Effect Of Monounsaturation Of A Branched Fatty-Acid On Organ Selectivity

1-[C-11]-3-R,S-methylheptadecanoic acid (BMHA) is a branched chain fatty acid analog that is transported into the myocardium. Due to incomplete metabolism, however, radiolabeled products are trapped within myocytes. Recently, we demonstrated that this compound is an excellent tracer to monitor fatty acid metabolism. Method: To evaluate the effect of mono-unsaturation on myocardial substrate utilization, we prepared 1-[C-11]-3-R,S-methyl-trans-heptadec-7-enoic acid (t-7-BMHA) and measured its biodistribution in rats. In addition, preliminary PET studies were performed on dogs. Results: Biodistribution studies demonstrated that myocardial-to-lung and myocardial-to-blood ratios for t-7-BMHA are higher than those for BMHA. Fifteen minutes after injection, heart-to-lung ratios were 5.23 compared to 2.92 and heart-to-liver ratios were 3.07 compared to 1.41 for t-7-BMHA and BMHA. By 30 min postinjection heart-to-lung ratios were 7.03 compared to 5.88 and heart-to-liver ratios were 4.43 compared to 1.09. The heart-to-blood ratio of t-7-BMHA was greater than 11:1. PET imaging with 1-[C-11]-t-7-BMHA demonstrated high myocardial extraction, prolonged retention of radioactivity and excellent image quality.
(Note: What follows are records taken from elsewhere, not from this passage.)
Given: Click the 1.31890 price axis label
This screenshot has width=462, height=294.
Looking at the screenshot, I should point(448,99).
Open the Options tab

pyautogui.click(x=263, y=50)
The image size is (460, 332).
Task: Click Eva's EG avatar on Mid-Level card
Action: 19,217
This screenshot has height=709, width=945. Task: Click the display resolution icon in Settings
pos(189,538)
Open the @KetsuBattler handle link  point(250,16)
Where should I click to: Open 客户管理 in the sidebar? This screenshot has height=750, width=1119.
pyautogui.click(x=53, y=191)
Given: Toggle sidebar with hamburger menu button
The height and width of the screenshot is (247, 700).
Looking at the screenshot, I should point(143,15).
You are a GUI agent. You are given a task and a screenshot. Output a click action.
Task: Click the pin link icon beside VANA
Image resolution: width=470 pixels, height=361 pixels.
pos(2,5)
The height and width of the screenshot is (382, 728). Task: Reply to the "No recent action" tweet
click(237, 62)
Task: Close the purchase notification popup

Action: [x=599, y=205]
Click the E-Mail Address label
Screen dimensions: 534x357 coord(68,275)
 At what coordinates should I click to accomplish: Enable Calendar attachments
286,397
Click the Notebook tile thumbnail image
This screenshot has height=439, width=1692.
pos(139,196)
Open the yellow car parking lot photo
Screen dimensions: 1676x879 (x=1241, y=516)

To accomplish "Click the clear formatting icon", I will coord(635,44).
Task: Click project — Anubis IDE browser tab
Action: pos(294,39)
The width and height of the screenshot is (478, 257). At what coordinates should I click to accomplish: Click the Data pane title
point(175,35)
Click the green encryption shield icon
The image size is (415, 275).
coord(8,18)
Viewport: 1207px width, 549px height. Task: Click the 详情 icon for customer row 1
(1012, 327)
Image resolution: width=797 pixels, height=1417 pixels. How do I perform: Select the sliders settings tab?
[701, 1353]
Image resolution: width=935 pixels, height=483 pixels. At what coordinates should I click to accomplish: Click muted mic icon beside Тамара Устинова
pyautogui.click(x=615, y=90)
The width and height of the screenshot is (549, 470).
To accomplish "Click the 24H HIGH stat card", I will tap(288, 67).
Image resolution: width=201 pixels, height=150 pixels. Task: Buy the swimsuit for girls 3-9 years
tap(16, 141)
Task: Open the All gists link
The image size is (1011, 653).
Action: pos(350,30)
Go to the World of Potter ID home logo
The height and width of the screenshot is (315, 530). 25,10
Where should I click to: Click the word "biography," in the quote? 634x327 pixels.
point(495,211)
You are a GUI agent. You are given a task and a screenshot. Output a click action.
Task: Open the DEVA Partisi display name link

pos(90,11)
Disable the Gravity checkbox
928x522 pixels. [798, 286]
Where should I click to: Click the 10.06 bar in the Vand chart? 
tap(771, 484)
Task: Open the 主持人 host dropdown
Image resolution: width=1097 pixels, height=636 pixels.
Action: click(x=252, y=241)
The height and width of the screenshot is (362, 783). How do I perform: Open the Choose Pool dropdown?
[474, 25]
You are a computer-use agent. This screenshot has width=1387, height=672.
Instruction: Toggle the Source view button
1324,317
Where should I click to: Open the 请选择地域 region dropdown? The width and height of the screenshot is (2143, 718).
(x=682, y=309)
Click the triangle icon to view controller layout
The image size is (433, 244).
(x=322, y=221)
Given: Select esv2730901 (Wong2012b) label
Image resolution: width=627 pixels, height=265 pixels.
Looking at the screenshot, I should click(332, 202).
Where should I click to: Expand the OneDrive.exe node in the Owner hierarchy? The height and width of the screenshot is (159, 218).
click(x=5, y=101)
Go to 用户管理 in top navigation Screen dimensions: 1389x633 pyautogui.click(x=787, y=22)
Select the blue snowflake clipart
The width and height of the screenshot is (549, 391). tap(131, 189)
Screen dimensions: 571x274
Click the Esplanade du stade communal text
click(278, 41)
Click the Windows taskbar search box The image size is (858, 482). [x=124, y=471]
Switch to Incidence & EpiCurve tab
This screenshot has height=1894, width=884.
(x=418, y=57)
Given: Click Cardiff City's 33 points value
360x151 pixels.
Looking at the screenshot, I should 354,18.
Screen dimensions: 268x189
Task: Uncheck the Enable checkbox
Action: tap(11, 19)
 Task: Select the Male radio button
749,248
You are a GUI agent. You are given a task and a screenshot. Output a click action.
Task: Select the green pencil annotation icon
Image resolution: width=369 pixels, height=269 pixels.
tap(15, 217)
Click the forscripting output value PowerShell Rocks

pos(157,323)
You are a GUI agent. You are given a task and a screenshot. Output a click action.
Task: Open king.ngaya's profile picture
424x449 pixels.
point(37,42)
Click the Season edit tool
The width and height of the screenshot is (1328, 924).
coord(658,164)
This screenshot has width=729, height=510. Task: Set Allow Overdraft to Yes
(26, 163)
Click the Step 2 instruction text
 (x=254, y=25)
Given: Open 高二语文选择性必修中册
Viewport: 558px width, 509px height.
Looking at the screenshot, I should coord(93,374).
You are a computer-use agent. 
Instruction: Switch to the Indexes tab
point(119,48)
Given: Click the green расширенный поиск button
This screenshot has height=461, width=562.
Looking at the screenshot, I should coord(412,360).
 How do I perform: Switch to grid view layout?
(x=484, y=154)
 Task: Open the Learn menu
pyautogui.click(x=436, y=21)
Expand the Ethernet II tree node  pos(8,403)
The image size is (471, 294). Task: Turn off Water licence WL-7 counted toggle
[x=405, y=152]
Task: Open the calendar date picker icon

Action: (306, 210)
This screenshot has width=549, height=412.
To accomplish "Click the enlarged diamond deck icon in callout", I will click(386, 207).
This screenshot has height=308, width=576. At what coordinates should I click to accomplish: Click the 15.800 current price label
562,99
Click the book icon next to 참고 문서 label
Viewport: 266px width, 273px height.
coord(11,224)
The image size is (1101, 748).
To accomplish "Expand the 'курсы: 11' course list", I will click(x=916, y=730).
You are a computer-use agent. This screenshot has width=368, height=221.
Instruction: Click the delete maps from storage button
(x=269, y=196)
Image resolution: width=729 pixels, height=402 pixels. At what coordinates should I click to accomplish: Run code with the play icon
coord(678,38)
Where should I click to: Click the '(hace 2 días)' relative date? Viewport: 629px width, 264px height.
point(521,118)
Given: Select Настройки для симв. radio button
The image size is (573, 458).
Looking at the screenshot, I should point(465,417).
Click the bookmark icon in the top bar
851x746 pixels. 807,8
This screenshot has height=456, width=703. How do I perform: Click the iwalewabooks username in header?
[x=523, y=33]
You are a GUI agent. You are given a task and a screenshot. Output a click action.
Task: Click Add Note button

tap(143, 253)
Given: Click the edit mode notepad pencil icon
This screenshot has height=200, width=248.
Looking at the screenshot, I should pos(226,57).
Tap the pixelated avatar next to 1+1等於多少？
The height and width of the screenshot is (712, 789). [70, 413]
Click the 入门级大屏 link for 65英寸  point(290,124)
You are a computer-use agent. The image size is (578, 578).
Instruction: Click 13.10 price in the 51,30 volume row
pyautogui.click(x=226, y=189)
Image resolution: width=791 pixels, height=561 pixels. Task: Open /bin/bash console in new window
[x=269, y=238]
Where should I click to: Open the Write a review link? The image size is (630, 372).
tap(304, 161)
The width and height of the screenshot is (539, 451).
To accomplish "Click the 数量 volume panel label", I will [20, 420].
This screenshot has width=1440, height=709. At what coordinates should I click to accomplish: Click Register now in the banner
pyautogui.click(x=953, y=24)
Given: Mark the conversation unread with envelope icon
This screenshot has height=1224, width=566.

Accumulation of radioactivity in the myocardium reached a plateau within 10 min postinjection, with heart-to-blood ratios exceeding 20:1 and heart-to-lung ratios exceeding 10:1. Blood clearance of radioactivity was biphasic with half-times of 1.46 and 14.7 min, respectively. Conclusion: These data suggest that introduction of a trans-double bond in BMHA improves myocardial selectivity and results in a potentially superior imaging agent.